> [MATERIAL TO PROCESS]
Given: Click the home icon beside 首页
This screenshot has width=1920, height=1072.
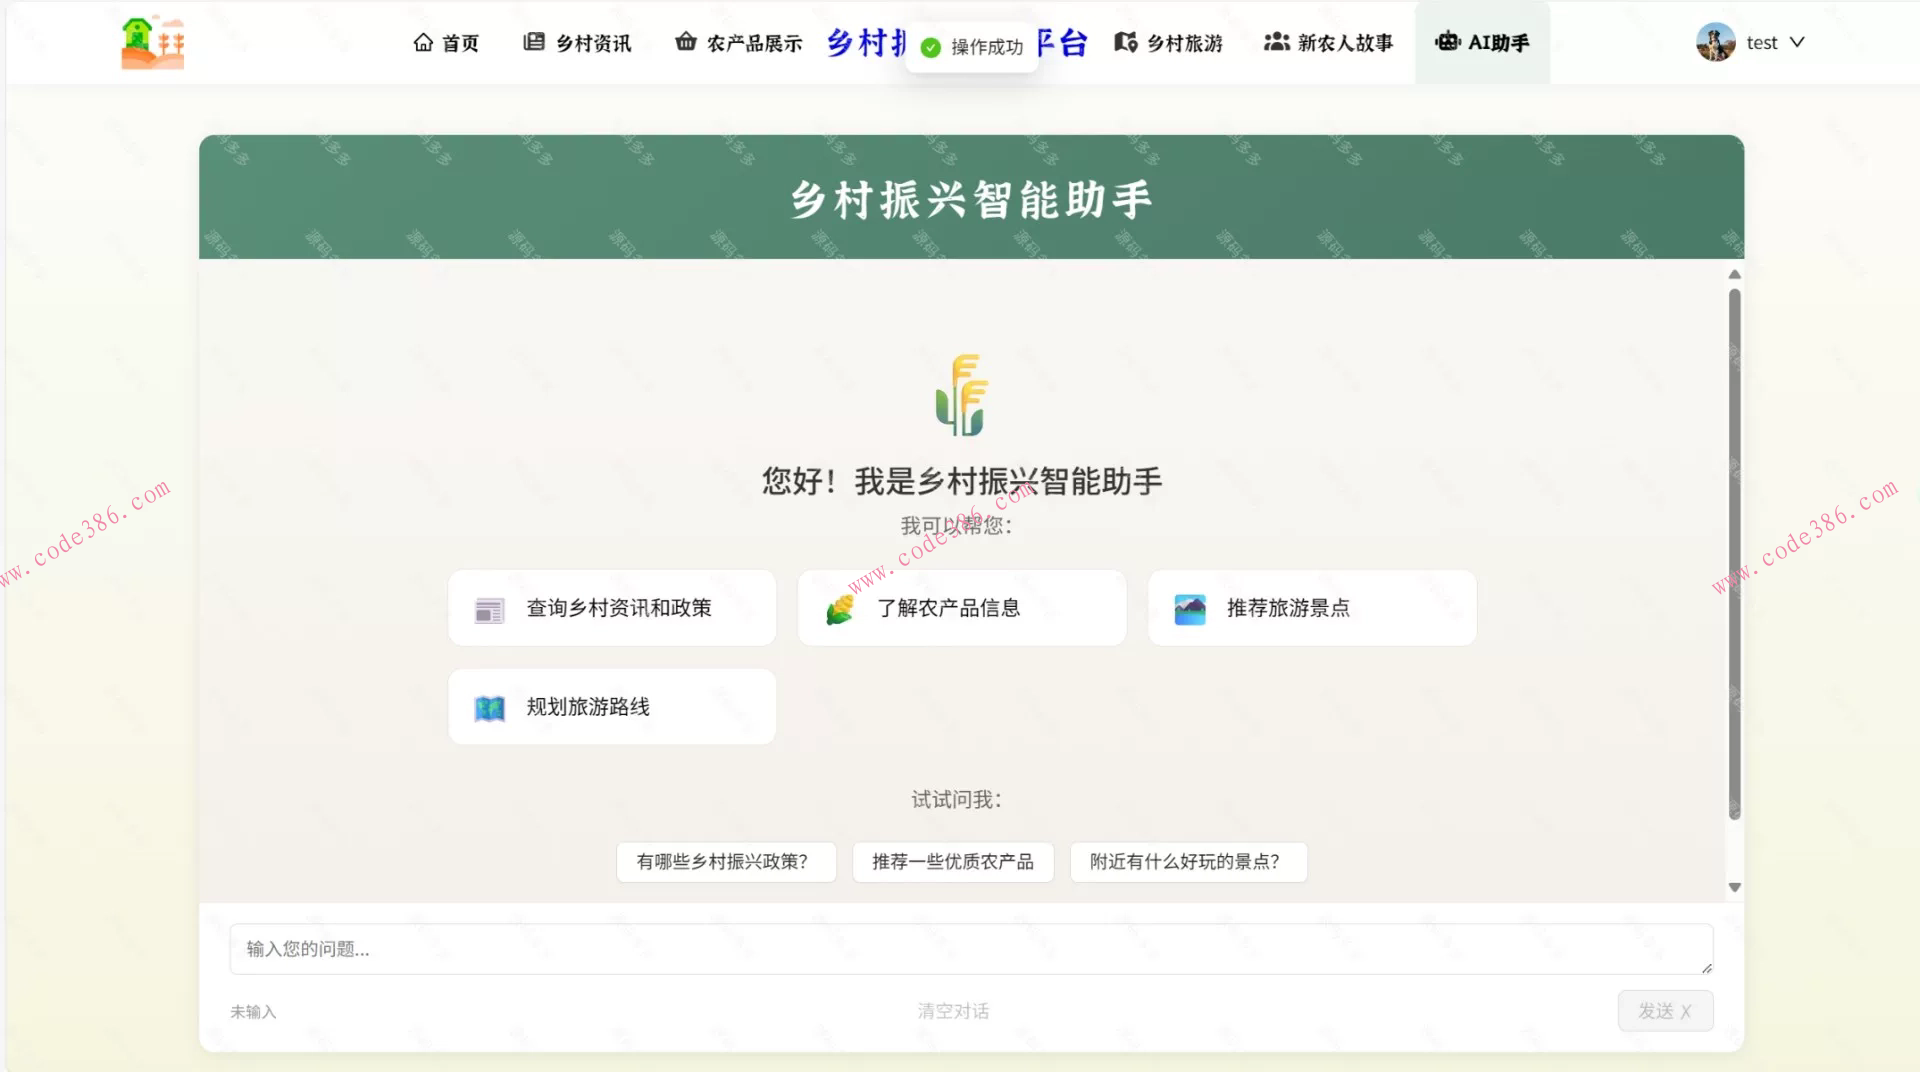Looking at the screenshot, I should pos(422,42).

* * *

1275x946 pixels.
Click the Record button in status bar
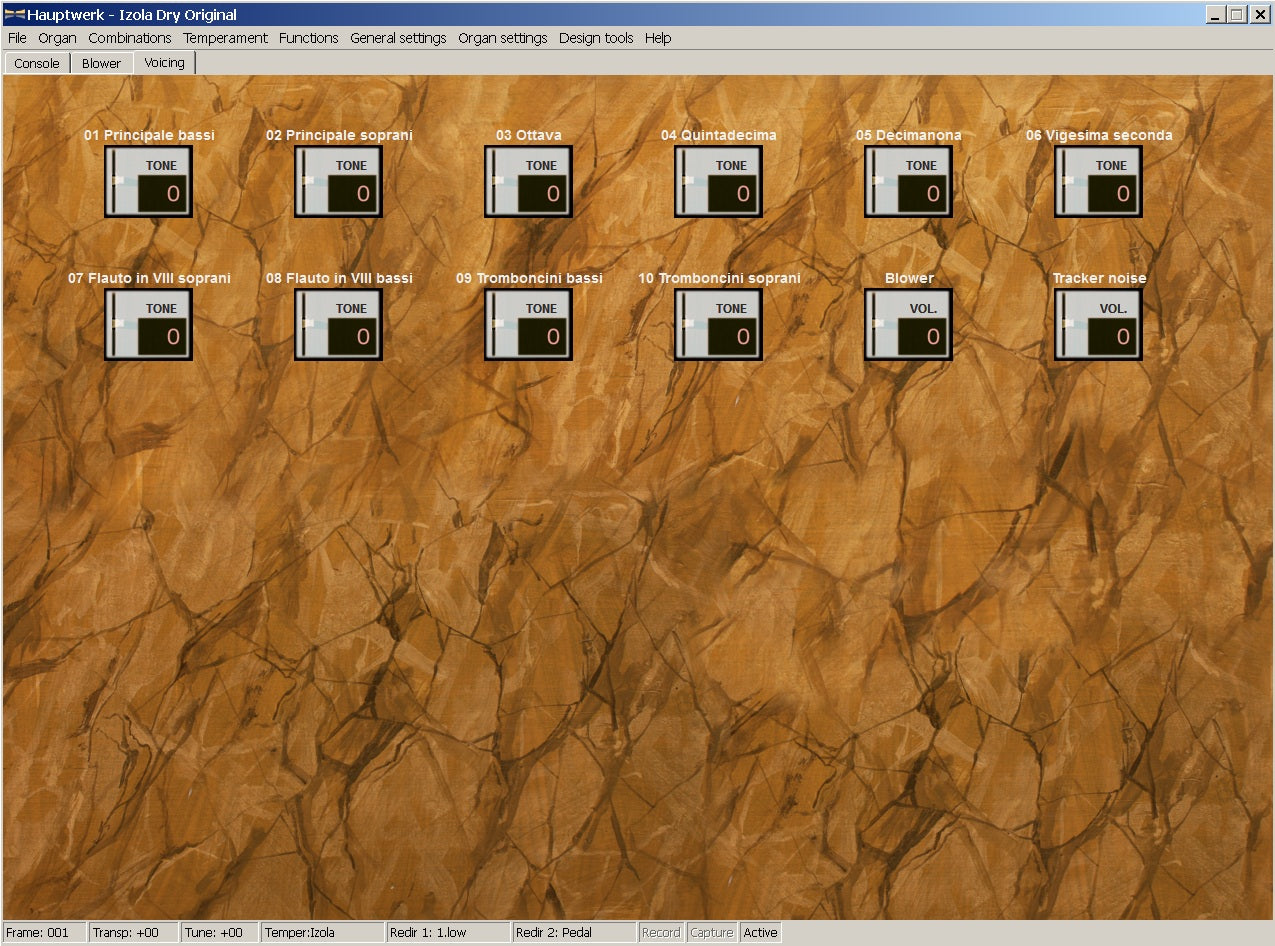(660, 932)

> [AIM OF THE EXERCISE] Convert the lines from the one containing "Given: Click the home icon beside 首页" through the one containing "Looking at the", inclusive, into a Markdown table with the columns No. and Line. Skip blank lines, omit the pictures, and include nothing outside that range.

> [SOLUTION TO THE PROBLEM]
| No. | Line |
|---|---|
| 1 | Given: Click the home icon beside 首页 |
| 2 | This screenshot has width=1920, height=1072. |
| 3 | Looking at the screenshot, I should pos(422,42). |